Exercise description:
Omit any pictures, and restate word for word only the lines from the one with "Click the Regional Code text field" through the end of the data below.

┌─ Extracted information

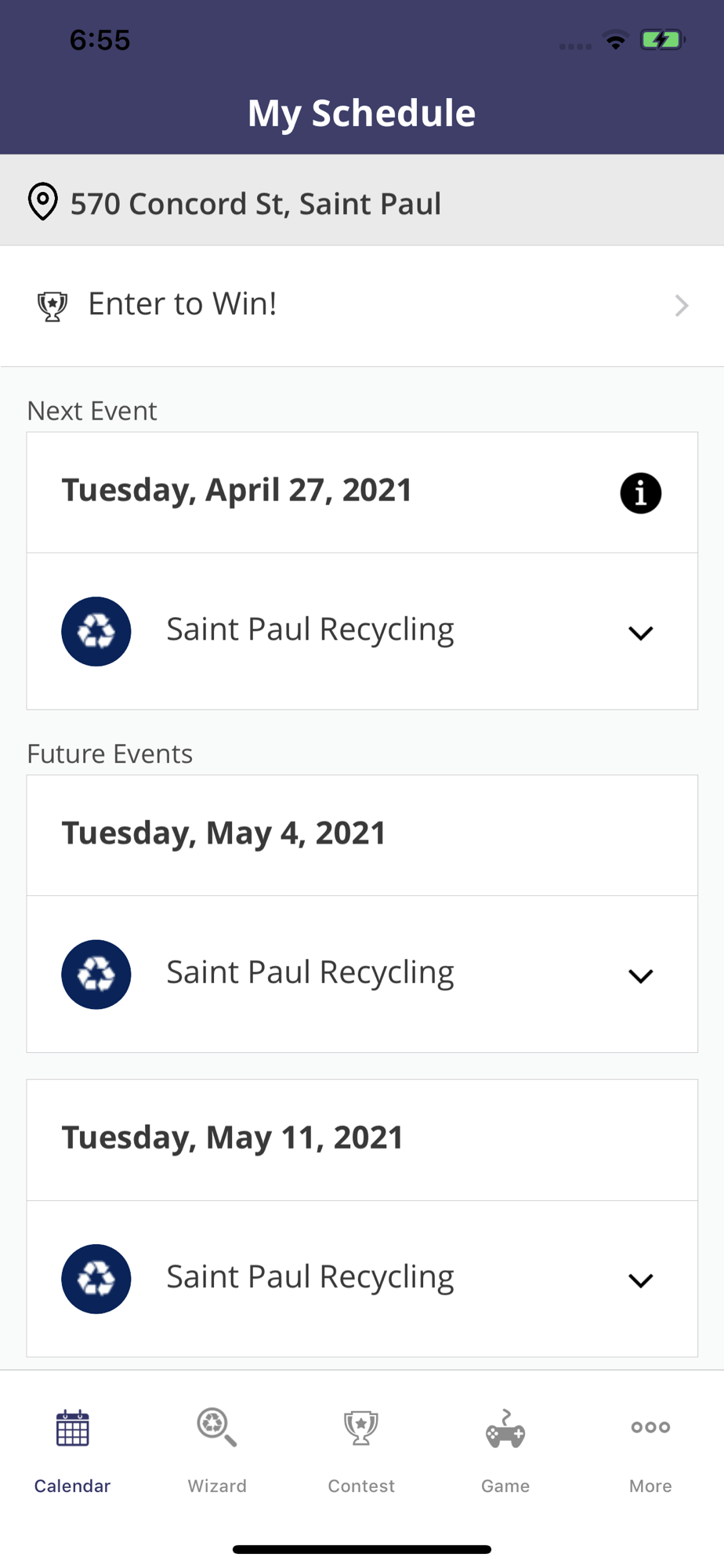Tap the recycling icon for May 11 event
This screenshot has height=1568, width=724.
(96, 1279)
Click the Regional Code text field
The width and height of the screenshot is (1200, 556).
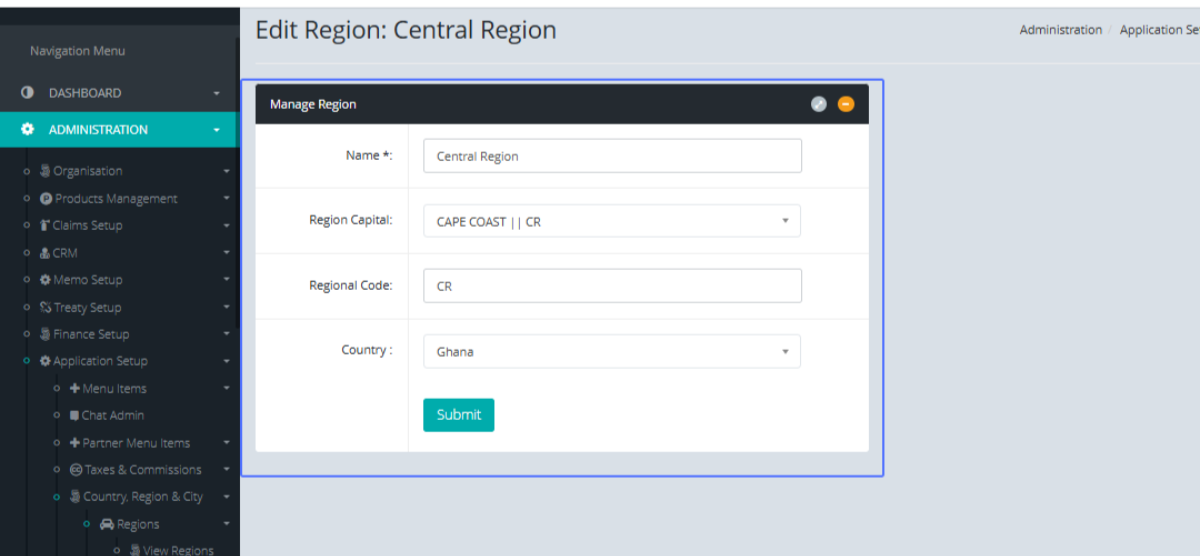tap(611, 286)
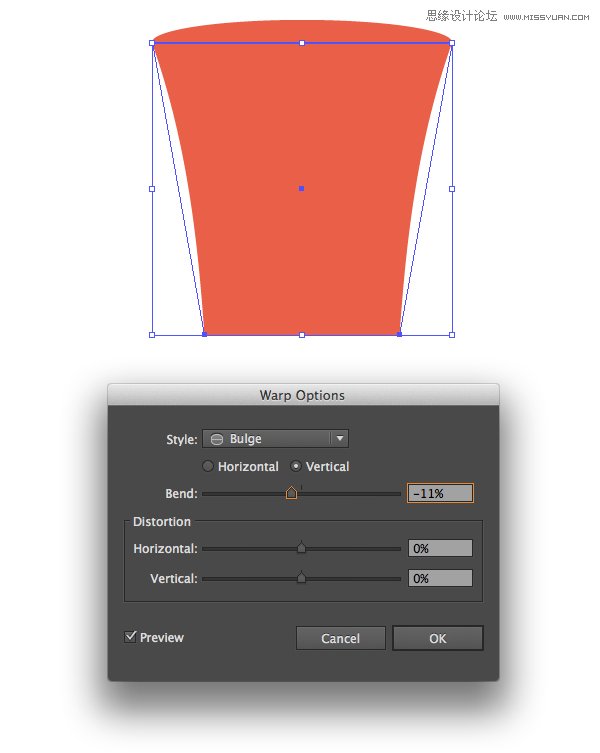Click the bottom-right bounding box handle
600x753 pixels.
[452, 334]
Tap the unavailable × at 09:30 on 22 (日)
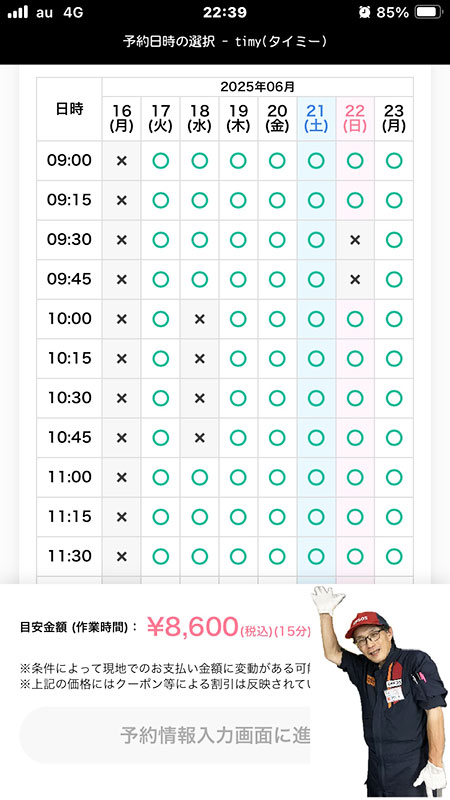 [x=355, y=240]
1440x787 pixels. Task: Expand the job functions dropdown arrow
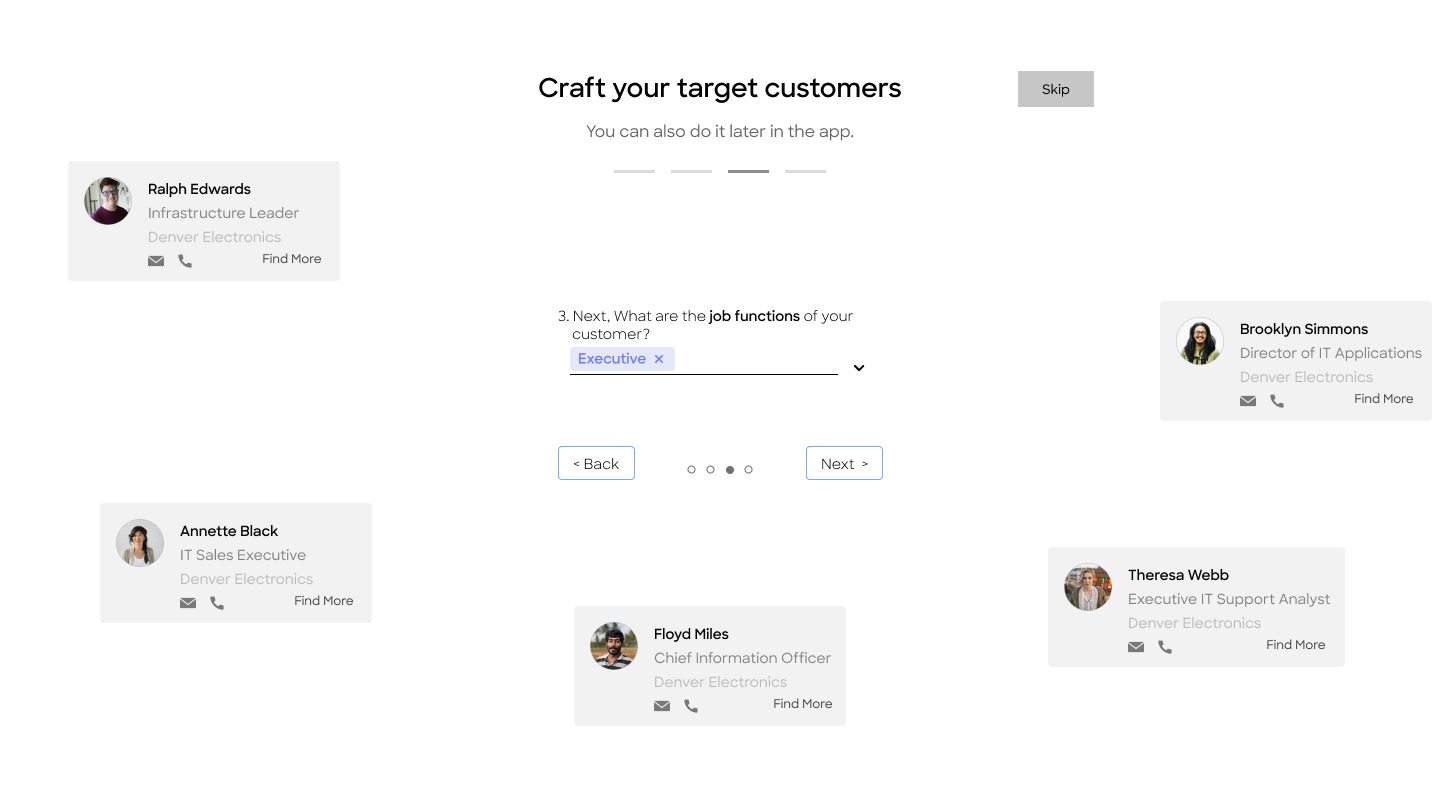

└─

Task solution:
Click the Regional Code text field
The width and height of the screenshot is (1200, 556).
tap(611, 286)
Click the bottom-right bounding box handle
600x753 pixels.
[452, 334]
Tap the unavailable × at 09:30 on 22 (日)
 [x=355, y=240]
1440x787 pixels. Task: Expand the job functions dropdown arrow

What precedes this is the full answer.